Cytat Zamieszczone przez Vitez Zobacz posta
17-35 2.8 L jest dobrym szkłem... ale na analogu. Na cyfrze (szczególnie crop) opinii jest mało, są podzielone, jednak z przewagą negatywnych (w tym moja).
Jeden z kilku przykładów z wyszukiwarki na szybko: http://canon-board.info/showthread.php?p=70682

A bardziej na temat - jeśli w ciągu roku/dwóch nie planujesz przesiadki z cropa to zdecydowanie 17-55 2.8 IS.
Za: bardzo wygodny, uniwersalny zakres; stabilizacja; ostrość
Przeciw: brak szpanu czerwonym paskiem i literką L , plotki o łapaniu pyłków (znalazłem kilka... KILKA opinii negatywnych o pyłkach... vs tysiące użytkowników i tak sie rodzi plotka bo potem ludzie piszą niesłuszne uogólnienia "słyszałem że to szkło ma problemy z łapaniem syfów" ). )

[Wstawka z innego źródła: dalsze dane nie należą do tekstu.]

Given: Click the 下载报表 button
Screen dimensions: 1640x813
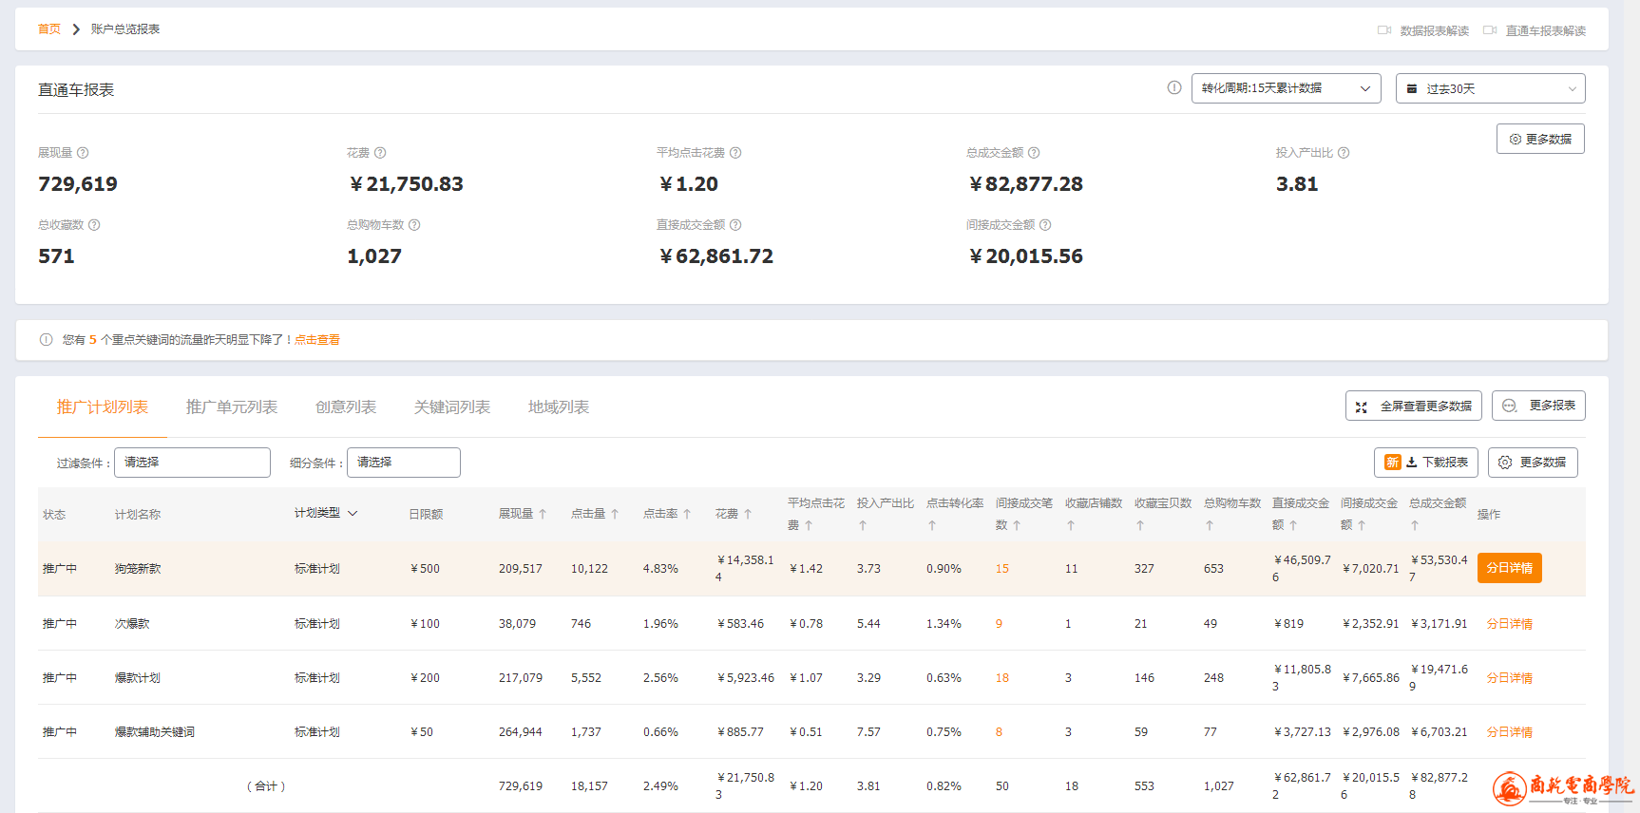Looking at the screenshot, I should coord(1426,463).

Mi polecano 17-35/2.8L z racji na światło. Kupowałem 17-40/4.0L jak kosztował on w granicach 2500zł, a 17-35/2.8L 3200zł, w 16-35/2.8 L (wtedy nie było wersji II) około 4900zł. Dlatego pewnie polecono mi tańszą wersje w postaci 17-35/2.8L, jednakże w faktu na dostępność wybrałem 17-40/4.0L i ten obiektyw polecę każdemu!
Dlaczego wybrałem L? Nie dla szpanu, ale z faktu na solidną konstrukcję, która póki co mi się doskonale spisuje. Ale w ciągu 4 lat zmieniłem body trzycyfrowe na dwucyfrowe, tak więc kolejna zmiana to body jednocyfrowe, a więc obiektywy typu EF-S odpadają. A bodajże Vitez sam mi wtedy polecałeś 17-55/2.8 IS - i skusiłbym się, "gdyby nie gdybanie" o pełnej klatce... Ale jak się okazuje, wybór był trafny.

Dlatego autorowi wątku poleciłbym 17-40/4.0L ; 24-70/2.8L - gdyż ma 50mm i 85mm jako coś dłuższego.